The level of naivety, superficiality and incompetence in this section of his book, whether on matters technical 76 or on issues of interpretation 77, puts the other existing accounts of Mesopotamian homosexuality by fellow evangelicals (those in Wold, Out of Order. Homosexuality in the Bible and the Ancient Near East, Grand Rapids, 1998, or Davidson) on a class apart, despite their insufficiencies linguistic and text-critical and their ideological shortcomings. Even if one eschews a comparison between Gagnon’s text and the best short survey at hand 78, his pages have no claim to be called a fair review of the Egyptian, Levantine and Assyro-Babylonian traces of male-male sex and affect 79. Was it really so difficult, for a biblical scholar untrained in the relevant languages but accustomed to juggling with Semitic documents and their huge critical literature, to reap the benefits of the best scholarship in the field and then proceed without compromising the indispensable awareness that even the most reasonable conclusions grounded in solid facts and arrived at by a sturdy-looking network of conjectures might be found, in the end, to be fallacious and not square really well with the evidence 80 ? The unpretending L’homosexualité dans le Proche-Orient ancien et la Bible by T. Römer and L. Bonjour (Geneva, 2005), pp. 13-35, 80-102, shows that it was no superhuman task, simply one which demanded care, modesty, the control of the limits, philological and anthropological, between which the sense is to be fought within the primary documents, and a strong sense of self-effacement. In the place of it, we are dealing with a scholar who holds his farthing candle to the sun, but remains silent whenever a difficulty unmapped in his sources crosses his path.

As has always been his habit, Gagnon responded without hesitation and sought to intimidate his opponent. His rather bizarre choice of attack was to obsess on the numbers of pages of each (a rather revelatory peek into his thinking which certainly helps explain his seemingly-endless ranting diatribes).

Nardelli obsesses on relatively minor points of the book, such as a ridiculous three-and-a-half page critique (pp. 9-12) of a three-sentence observation that I make about the Greek word epithumia (Ἐπιθυμίᾳ), “desire,” and another three pages (pp. 22-24) on a short paragraph in my book on Jesus’ use of the term raka in Matt 5:22 (and otherwise no discussion of a 43-page chapter of Jesus).

Gagnon (who often posts multi-part rebuttals) warned the reader that this was “In process as time and interest permits” and ends his mere 7 pages with “to be continued…”.

But after Nardelli clearly, in a detailed rejoinder, illustrated the extent to which Gagnon was lacking in adequate scholarship to undertake the debate, Gagnon became silent.

As day after day slid by, week after week passed, I marveled.

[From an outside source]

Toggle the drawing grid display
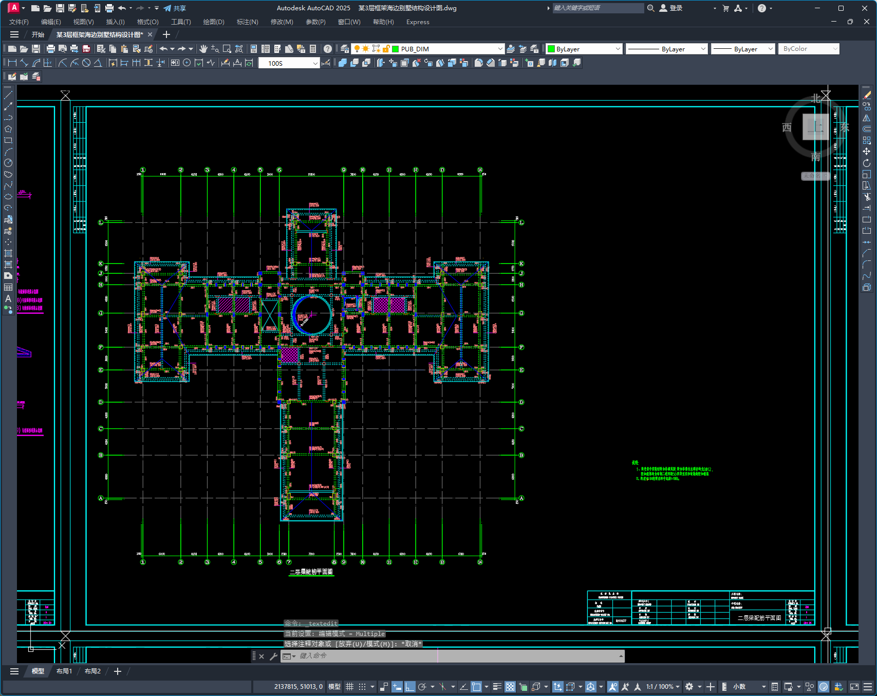Image resolution: width=877 pixels, height=696 pixels. (x=350, y=687)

I’ve never seen him hesitate for a moment to whip out 20 or 30 pages in response to the slightest criticism or imagined slight. And here he was allowing Nardelli’s words hold the place of final statement. Totally out of character.

But now it has become clear. Though he hasn’t found time or interest to address the latest round, he has found time and interest to (laughable) reconcile his position that gays are invariable condemned to hell and the doctrine of eternal security (but that’s left to perhaps a separate commentary).

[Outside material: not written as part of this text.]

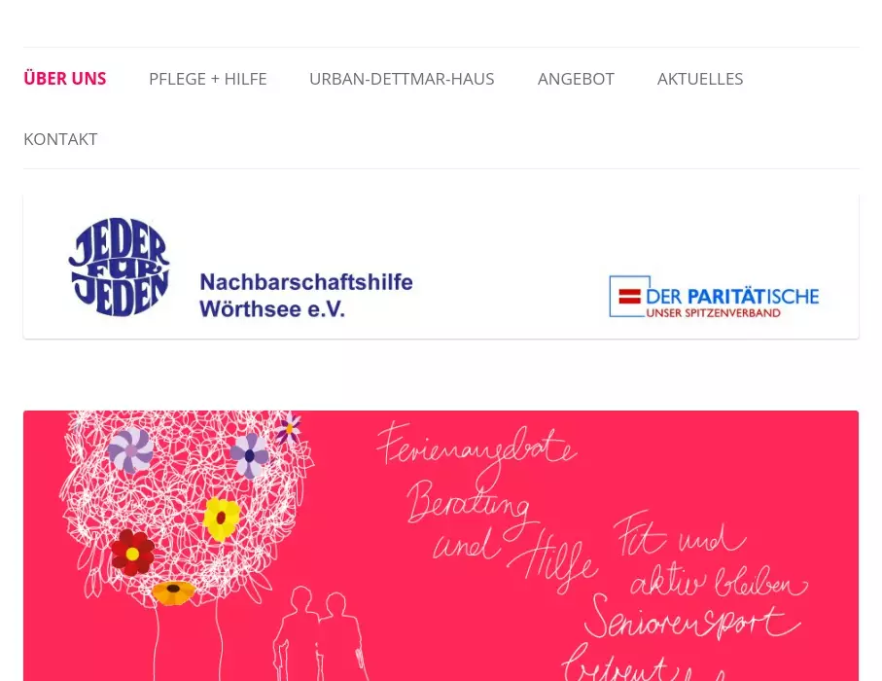This screenshot has width=882, height=681.
Task: Click the Der Paritätische logo
Action: (x=714, y=297)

Gagnon has moved on. His “to be continued…” must mean “… at some date so far distant that I hope no one recalls that I’ve been corrected and refuted by one who is better skilled and more principled.”

Gagnon has laid down his arms and retreated to fight on another front. So very sad. I could have used a chuckle.

Hunter

September 7th, 2012

“I’ve never encountered someone so convinced of his theological and intellectual superiority, yet transparent in his lack of logic or consistent thought.”

Robert P. George

Mark Miner

September 7th, 2012

By no means. He’s just busy, and the level of discourse at which he & Nardelli are operating is one in which very different response times are appropriate, as compared to the blogosphere. 20 days is FOREVER in blog-land; all the other trolls will already have moved on to other topics. 20 days is as nothing for scholars who have to be in command of enormous amounts of material in very obscure languages from 20-30 centuries in the past. I spoke to him at the Conversation w/Robinson in San Diego, and I think BTB and I are both too familiar with Gagnon’s character and his commitments to doubt that future anti-Nardelli material is forthcoming, in due time. The nub of the matter is that Gagnon is coming from a place of moral law, in which NO MATTER HOW MANY PEOPLE DO IT (and how much they enjoy it!) it’s still sin. So Nardelli is free to multiply examples of homosexy behavior from cultures all over the world; they don’t move Gagnon an inch.
—Mark Miner, a fan of both Gagnon and Nardelli, and eagerly awaiting the next installment!

Timothy Kincaid

September 7th, 2012

Hunter, I appreciate the challenge. And I have to say that you presented a good contender. (you get bonus points for that)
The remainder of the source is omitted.